Six minutes ago, it was officially Uncle Sam's 230th birthday on the East Coast. I thought I'd take a moment and commemorate that. Don't miss Slate.com's "Today Pictures."
I don't intend to wax poetic; I'm not a poet. I won't get sentimental about my 3rd Fourth away from the US; I'm not in the least. However, I felt like saying something about something that feels to be drifting away whether in reality it truly is or not.
yanquimike.com.ar is directed mostly to expatriates. While some definitions contend that this term combines both the temporary and the permanent conditions, I contend that an expat is someone that intends to return someday in the future. Lacking that, immigrant is the proper term. While I count myself in the latter catagory, I've never stopped my obsession with the question that "any nation so conceived and so dedicated, can long endure."

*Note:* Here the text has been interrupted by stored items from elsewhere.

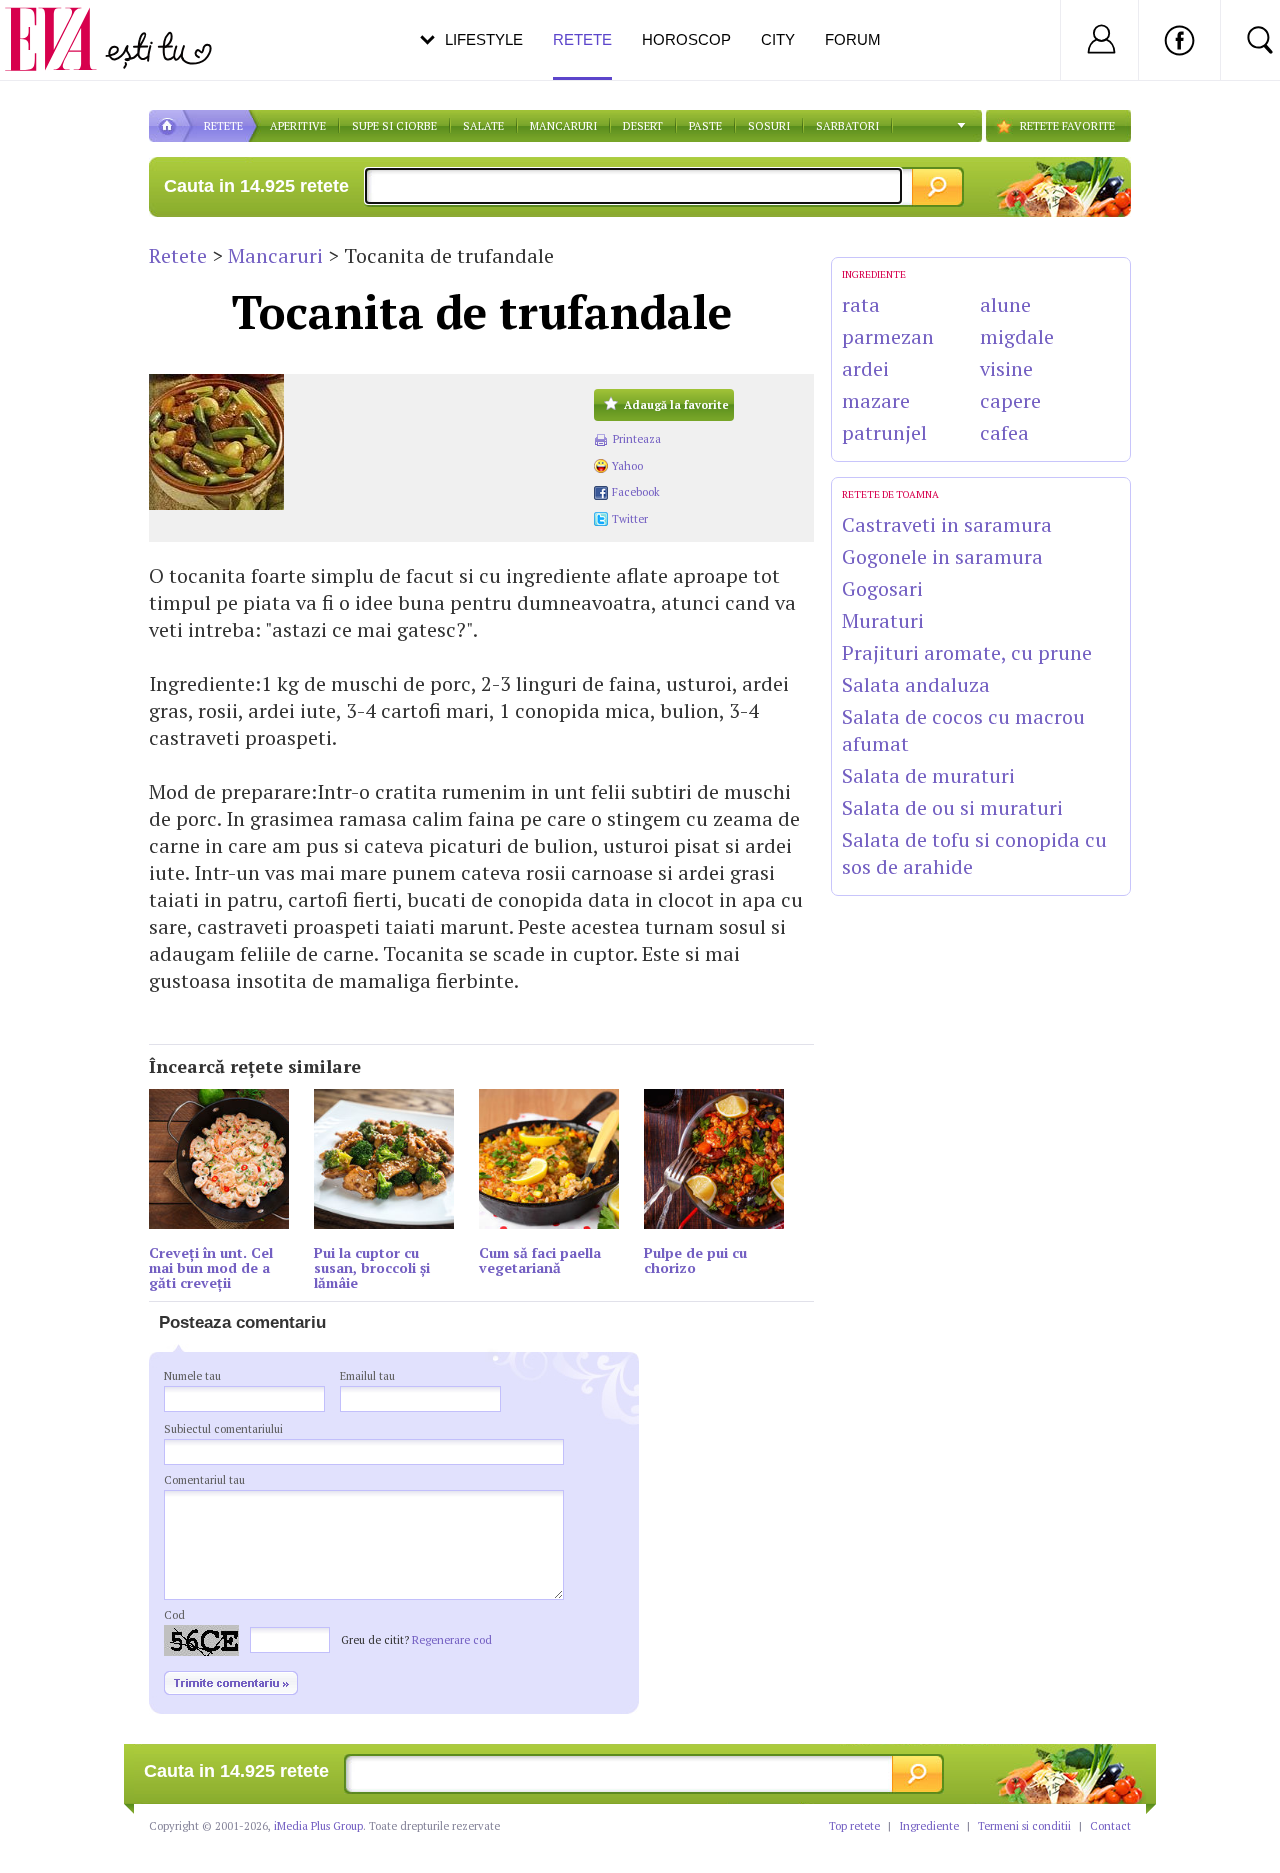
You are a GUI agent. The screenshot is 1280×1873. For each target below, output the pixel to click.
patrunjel (884, 432)
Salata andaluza (916, 684)
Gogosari (882, 588)
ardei (865, 368)
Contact (1110, 1826)
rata (861, 304)
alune (1005, 304)
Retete (178, 255)
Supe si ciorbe (394, 126)
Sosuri (769, 126)
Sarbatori (847, 126)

My native land's preoccupations leading up to late 2003 were not a major consideration in my decision to emigrate but I wonder if I would have actually made the leap under different circumstances. It probably wouldn't have made any difference; you'd have to go back a whole bunch of those 230 to find a time in which The Bill of Rights could have passed again.
That having been said, however, I can point back through several stages in which being an American has had distinct characters. To my mind, there is a progression through those characteristics. (btw, we don't call ourselves Americans out of ego...we call ourselves that because that's what the British called us. Like Yankee Doodle, we adopted it.)

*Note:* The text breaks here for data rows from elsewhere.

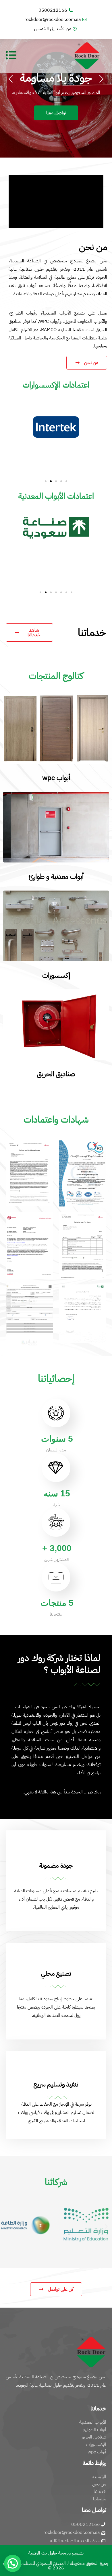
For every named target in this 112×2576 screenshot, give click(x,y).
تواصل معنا (56, 112)
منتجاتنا (99, 2499)
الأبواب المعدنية (92, 2422)
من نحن (99, 2484)
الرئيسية (99, 2476)
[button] (46, 481)
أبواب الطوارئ (94, 2429)
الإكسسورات (96, 2444)
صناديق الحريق (56, 1074)
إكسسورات (56, 975)
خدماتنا (100, 2491)
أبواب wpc (56, 778)
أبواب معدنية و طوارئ (56, 876)
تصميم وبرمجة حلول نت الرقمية (56, 2553)
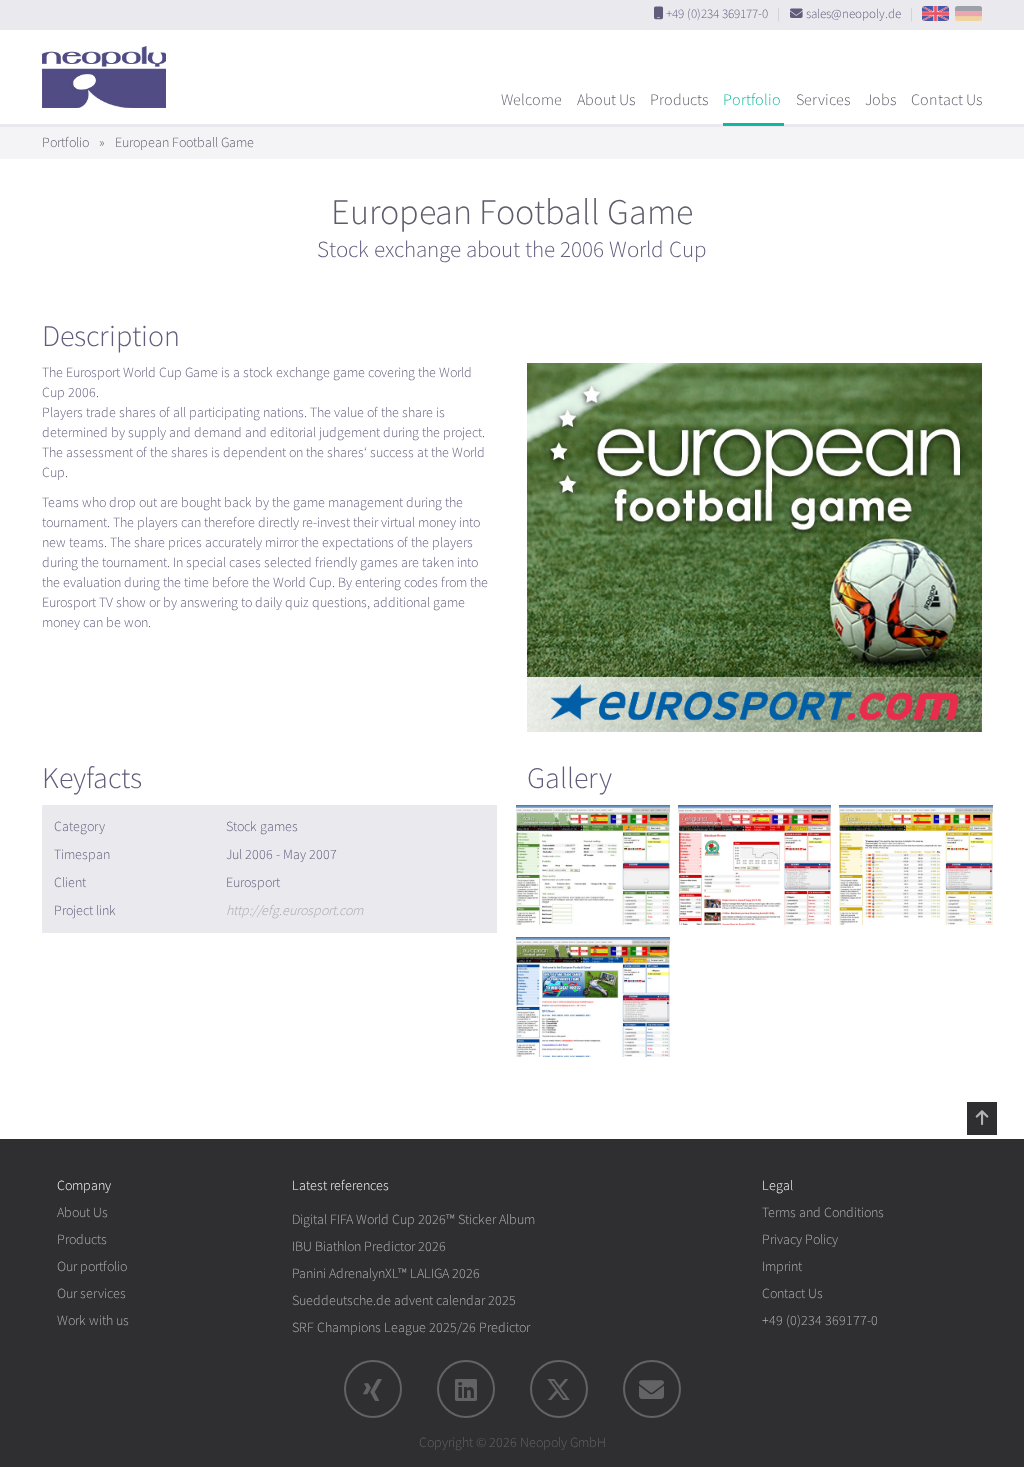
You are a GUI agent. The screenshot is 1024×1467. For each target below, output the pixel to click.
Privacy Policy (800, 1239)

Being tremendously geriatric, I qualify not only as a "Baby Boomer" but also as a "Sputnik Baby". While still en utero, the papers raged with the Soviets' success in space during the Eisenhower administration. Perhaps lacking many other available iniciatives, a tremendous national push was made to improve the state of the national education toward producing more engineers and scientists. Coming during the still great shadow of the New Deal, this was considered ambitious but not as radical as it would be today. The Cold War took on a new dimension, as well. Maps of Europe were one thing but being able to see the tiny man-made Russian "star" in the Indiana night sky brought a whole new dimension to the call for the necessity of foriegn involvement.
We were made to fear in the following decades. First duck-and-cover, then the Kennedy assasination, then the Gulf of Tonkin Resolution's blanket use of force granted to the Texan president who described it as being "like ol' gramma's nightshirt. It covers everything." If you ever went through periods then suspecting sudden nuclear anihilation...try describing it to an Argentine. Even the most worldly and informed Porteño will be puzzeled.
Sociologists and child psychologists will tell you that there comes a crystallizing moment in everyone's young life in which they look up from their sandbox and make the realization that there is a world outside their backyard. Not only that, the connection is made that the world outside that is connected to another world. In short, that there is an interconnectiveness of not only the land but of the people on it. Depending on what the child feels is happening in the world during that realization it will strongly shape him. It usually occures around 7-9 years old.
I came to that point with Walter Chronkite, Life & Look magazines, Rock & Roll, and long-haired people flashing me a two fingered sign into the back seat where my brother and I played slug-bug when they weren't trying to sell me the Free Press at bus stops downtown. I found it exhilarating. Contrast that with those born only 10 or so years later looking up at the Iran Hostage Crises and a funny looking Brit that numbered the days for us on TV and morphed into something called Nightline. The eighties had arrived.
I didn't and don't have much good to say about the then new president with his "morning in America" and his call to "return to the days of 5¢ Cokes and hardworking White people" though I think he and I would love the graphic at the top of this post. America spun nose-first into an era where it became OK to defame the poor and the black and where it became acceptible for perhaps the first time in almost 50 years to begin to jettison portions of the social contract in pursuit of massive personal gain. We told ourselves that it was only "the pendulum."
The 90's took on a truly "race to the bottom" feel ameliorated by a press full of stories of grand accumulations of wealth and a Democratic president that out-conservatived the sitting conservative legislators. But the spiral continued with insurgent right-wing hell-bent on installing one-great-man that would end tolerance once and for all.
In the weeks following 9-11 I began to feel like a European Jew in the 1930's, equivocating between whether threats to my way of life, my beliefs, what my country stood for, and my liberty both literal and figurative, were real or imagined...and whether or not I would wait too long.
During these 3 years here, in a country that practically invented the guise in which European fascism would appear in the New World, I confess to feeling safer and more secure in the knowledge that my new-found countrymen have gone thru the crucible and now, battered and wiser, to a great degree have no more taste for such things.
And so I look back over 10000 kilometers and wish the land of my birth well, unable to forget the words of the Declaration and the consequent Constitution and it's first 10 amendments while trying to forget about national identity cards, freedom of movement, assaults on the privacy of individuals and their ability to be secure in their homes and persons.
I pray for the end of this downward spiral without any great damage and the beginning of good news. I would like to blow the candles out and feel that the great-grandchildren of the 1947 Texan in the above graphic will feel about being an American the way he did.